Willow Scab Gives Your Willows A Reason To Weep
Weeping willows are known for their beautiful tendrils which hang and blow in the breeze. Typically found in swampy areas and along the banks of ponds, willows add character to many yards. If you have a willow on your property, it's important to keep an eye on it for signs of illness. A disease known as willow scab is quite serious, and could easily leave you weeping over the loss of your beautiful willow if you don't detect and treat it in a timely manner.
What is willow scab?
Willow scab is a fungal infection that is most common in the eastern United States and Canada. It was brought to North America from Europe in the 1900s, and has killed many willow trees over the last century. It affects most species of willow trees, weeping and non-weeping.
What are the symptoms of willow scab?
Trees with willow scab develop irregularly shaped brown spots on their leaves. Typically, these spots are found along the main veins of the leaf. After a few weeks, the spots turn olive green and develop a slightly fuzzy texture, caused by the development of the fungal spores. As the disease progresses, badly infected leaves may fall from the tree. Cankers begin to form, first on the small branches, and eventually on the main branches and trunk.
How should willow scab be treated?
It's best to treat willow scab during its early stages before cankers begin to form. A tree care expert, like Mead Tree & Turf Care Inc, can trim off the infected limbs and spray the rest of the tree with a fungicide to prevent the disease from spreading. If treated early, most trees recover within a season or two.
When willow scab is not discovered until cankers are formed, treatment is more difficult. A tree care expert can cut out the canker and treat the surrounding wood with copper-based fungicides. However, if a large enough portion of the trunk or branches is damaged, the tree is left susceptible to other diseases and insect blights, which may eventually claim its life.

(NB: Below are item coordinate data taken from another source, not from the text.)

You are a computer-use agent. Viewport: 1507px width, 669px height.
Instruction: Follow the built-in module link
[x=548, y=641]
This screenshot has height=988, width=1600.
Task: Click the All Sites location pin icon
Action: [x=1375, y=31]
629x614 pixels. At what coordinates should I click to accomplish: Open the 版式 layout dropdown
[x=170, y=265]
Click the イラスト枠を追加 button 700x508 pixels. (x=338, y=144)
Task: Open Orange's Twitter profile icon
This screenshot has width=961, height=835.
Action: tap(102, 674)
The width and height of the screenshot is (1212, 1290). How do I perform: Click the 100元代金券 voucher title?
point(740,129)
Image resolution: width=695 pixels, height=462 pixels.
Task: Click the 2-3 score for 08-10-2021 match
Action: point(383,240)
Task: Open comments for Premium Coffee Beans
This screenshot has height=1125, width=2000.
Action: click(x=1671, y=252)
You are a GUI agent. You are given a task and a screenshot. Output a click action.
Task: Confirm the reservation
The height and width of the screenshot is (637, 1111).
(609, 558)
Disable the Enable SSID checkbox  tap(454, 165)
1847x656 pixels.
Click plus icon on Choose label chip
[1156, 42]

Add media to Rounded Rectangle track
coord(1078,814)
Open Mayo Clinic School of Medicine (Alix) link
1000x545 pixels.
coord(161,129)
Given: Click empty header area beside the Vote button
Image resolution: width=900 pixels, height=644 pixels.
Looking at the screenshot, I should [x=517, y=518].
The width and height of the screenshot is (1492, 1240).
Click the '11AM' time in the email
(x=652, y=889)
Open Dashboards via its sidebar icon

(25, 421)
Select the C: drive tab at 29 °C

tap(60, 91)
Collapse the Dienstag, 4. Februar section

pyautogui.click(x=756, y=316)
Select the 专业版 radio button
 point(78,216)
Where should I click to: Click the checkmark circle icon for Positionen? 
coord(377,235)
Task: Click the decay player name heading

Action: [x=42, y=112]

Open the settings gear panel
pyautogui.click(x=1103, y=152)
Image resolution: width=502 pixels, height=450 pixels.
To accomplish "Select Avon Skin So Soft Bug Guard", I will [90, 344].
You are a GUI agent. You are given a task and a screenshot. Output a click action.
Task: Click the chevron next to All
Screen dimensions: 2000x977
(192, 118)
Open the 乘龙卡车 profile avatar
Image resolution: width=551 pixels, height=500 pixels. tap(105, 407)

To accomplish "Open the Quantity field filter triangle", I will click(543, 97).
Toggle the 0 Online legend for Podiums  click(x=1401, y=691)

Can you prevent willow scab?
The fungus that causes willow scab loves the wet environments where willows tend to grow, and there is little you can do to protect your trees from this disease. However, by treating trees that do show early signs of infection, you can reduce the chances of the disease spreading to other nearby willows.
Willow scab is quite common in North America, so if you have a willow tree on your property, it's not unlikely that it will develop this infection at some point in its life. By being proactive and taking note of your trees' leaf conditions on a regular basis, you can ensure willow scab is caught early, when it's easy to treat.